As Joe Biden was preparing to give his presidential nomination acceptance speech Thursday night, for me like so many others it was a time to reflect on where the race stands. I was thinking about the the Hans Christian Anderson fable “The Emperor’s New Clothes,” which many have cited in writings and cartoons criticizing President Trump. Each has put a slightly different contemporary spin on the 1837 story, in which a pair of swindlers convince a vain king that they could weave fabulous clothes for him with a magic fabric that could not be seen by anyone who was stupid or incompetent. The king commissioned the faux-tailors to make him a suit of clothes, checking on their work, watching the pair at their looms as they pretended to weave, not letting on that he could not see the fabric, lest people think him a fool. Once presented with the “clothes,” he strutted through the streets wearing nothing, no one letting on that they, too, could not see the clothes. Finally, a young boy cries out, “But he has nothing on!”
I think about the story in the context of this election, but not in a way that compares Trump to the king. Rather, I think about it in terms of the political analysts, pollsters, and pundits who refuse to state publicly what the data plainly show: that it is very, very unlikely Trump will win 270 electoral votes and the election.
Blame the election of 2016. Virtually everyone but the most die-hard Trump backers that year felt he would lose. Few forecasters thought it was possible for a candidate to lose the national popular vote by over 2 percentage points (nearly 3 million votes) and still win enough states to reach 270 electoral votes. You had to go back to 1876, when Samuel Tilden won the popular vote by 3 points yet lost the electoral vote 185 to 184, to see a similar scenario play out.
Between 1876 and 2016, the popular vote and the Electoral College diverged only two other times: in 1888, when Grover Cleveland won the popular vote by eight-tenths of a point but lost to Benjamin Harrison, and 2000, when Al Gore won the popular vote by a half-point but George W. Bush won the electoral vote on a 537-vote win in Florida.

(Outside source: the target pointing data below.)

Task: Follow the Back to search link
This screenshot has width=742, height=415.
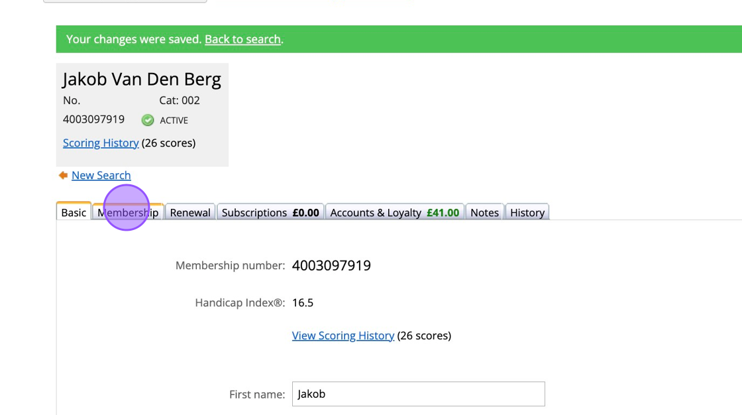Action: point(242,39)
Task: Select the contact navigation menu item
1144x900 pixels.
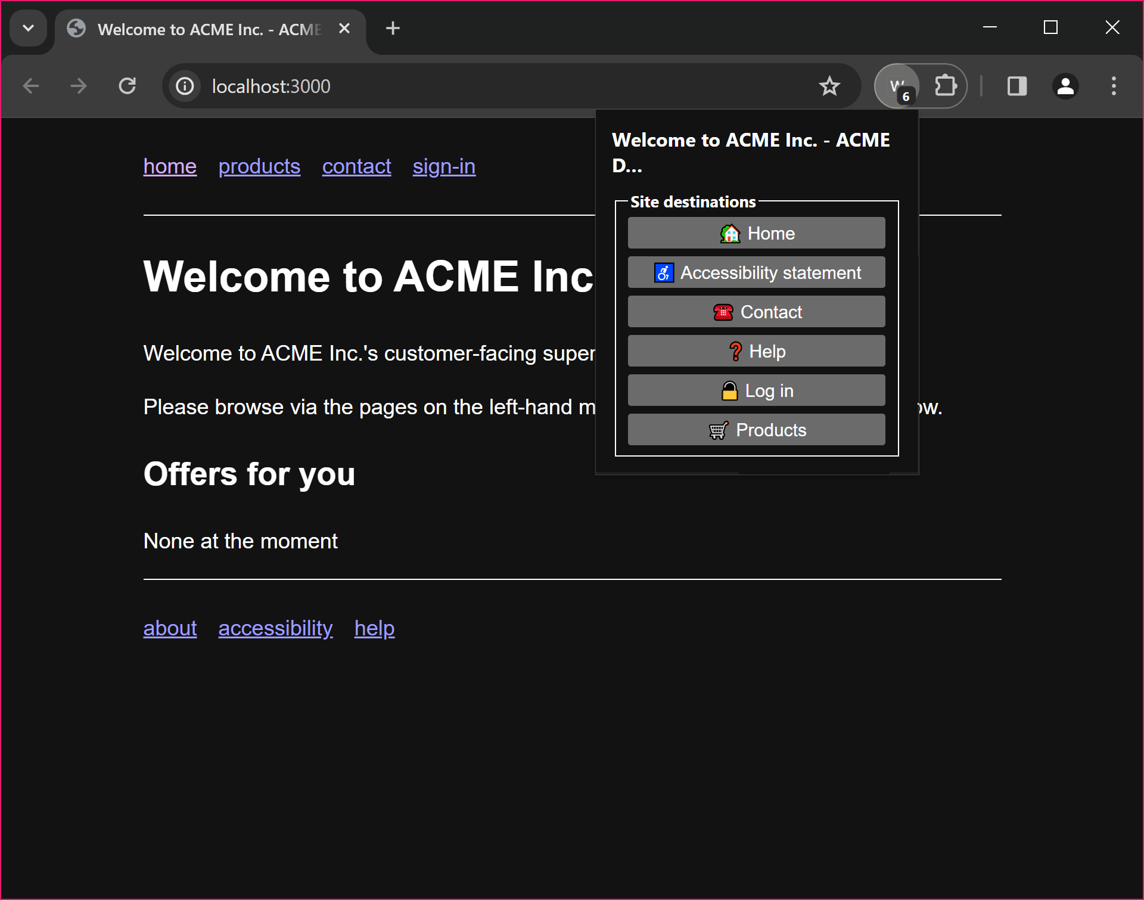Action: click(356, 166)

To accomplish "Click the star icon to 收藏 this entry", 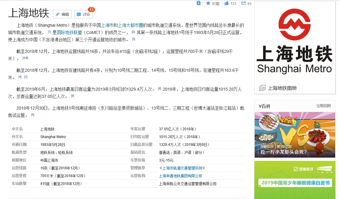I will 208,3.
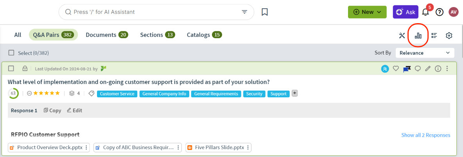
Task: Tick the Select (0/382) checkbox
Action: pos(11,53)
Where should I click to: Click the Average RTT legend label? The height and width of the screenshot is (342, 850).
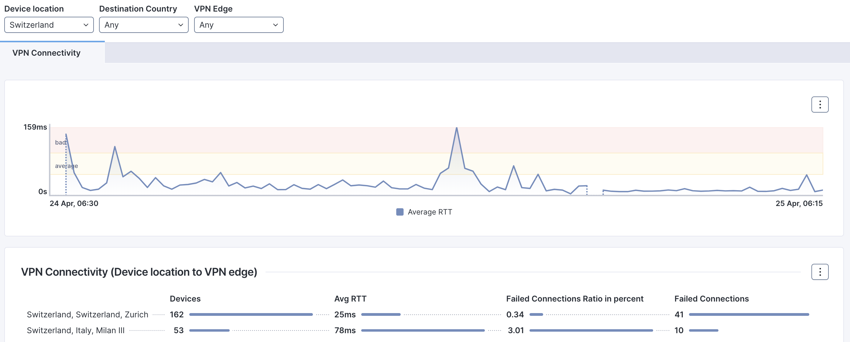[430, 212]
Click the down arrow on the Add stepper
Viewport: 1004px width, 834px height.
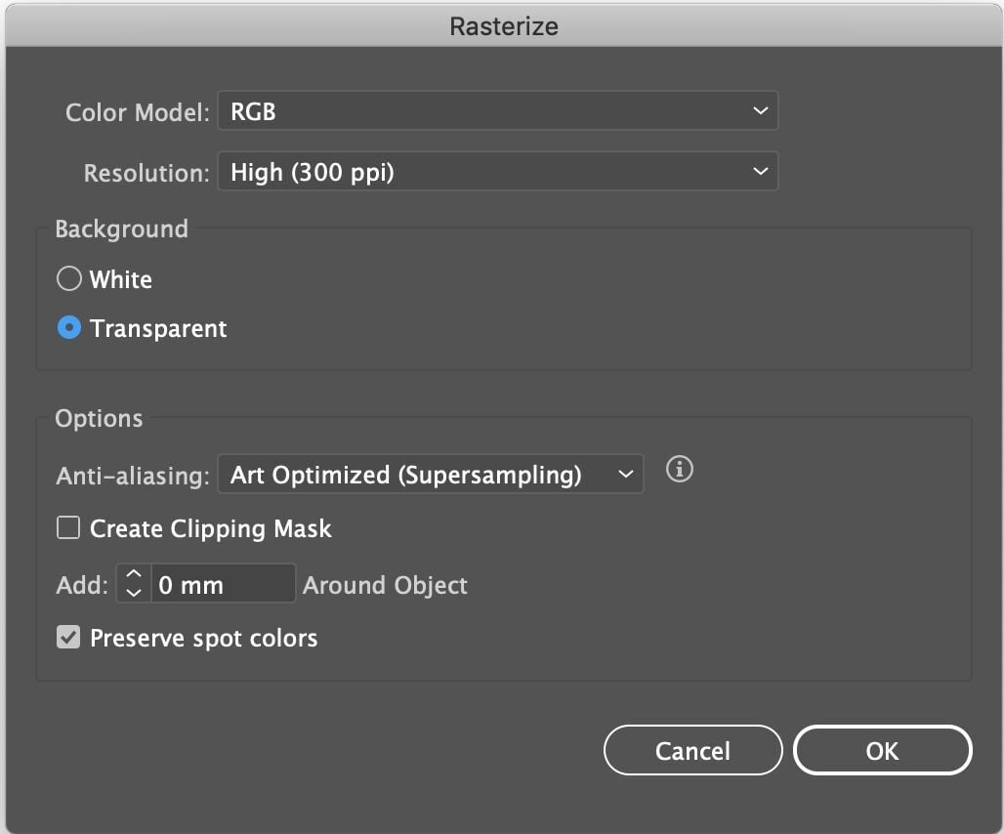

But there was Trump, winning Michigan by two-tenths of a point, the first Republican to win there since 1988. He repeated the feat in Pennsylvania—again not won by a Republican since George H.W. Bush in ‘88—in this case by just seven-tenths of a point. Wisconsin was another seven-tenths margin, making him the first Republican to carry that state since Ronald Reagan in 1984.
And where were the polls off in 2016? In those very states of Michigan, Pennsylvania, and Wisconsin. Postelection studies revealed that, nationally, there was a slight over-sampling of whites with college degrees and a slight under-sampling of whites with less than four-year degrees. Since then, most pollsters have begun to correct for that, weighting white voters by level of educational attainment. Just this week, Pew Research released a report to guide state-level pollsters how to weight samples to correct for education.
Go through the top-line results of high-quality polls such as those from ABC News/Washington Post, CNN, Fox News, and NBC News/Wall Street Journal, to name just four, and you’ll find that majorities of voters do not like Trump personally, they do not approve of his handling of the job overall, and they disapprove of his entire approach to the coronavirus. When asked about personal attributes, Trump fares poorly in most surveys and trails Biden in most of the categories when the two are compared. He trails Biden by about 10 percentage points nationally in the higher-quality surveys and is behind by at least 5 points in all 20 states that Hillary Clinton carried (plus D.C.), as well as Florida, Michigan, Pennsylvania, and Wisconsin. Those states alone total 307 electoral votes.
Yes, there are things that could tilt this race: shenanigans at the Postal Service, voter confusion about how to vote, states' inability to process and count ballots on time, to name a few. But the race has to get much closer before these can possibly make a difference in a few key states.
Trump was the candidate of change in 2016. Now, Americans are very unhappy with where the country is and how he has handled his tenure. How does an incumbent prevail in the face of this? I just don’t see how the reasons why Trump was underestimated then still apply now. This shoe is on a different foot. So I am going to be like the kid saying that the emperor has no clothes.
A focused and disciplined incumbent president could climb out of this hole. But not one who too often seems to be his own worst enemy.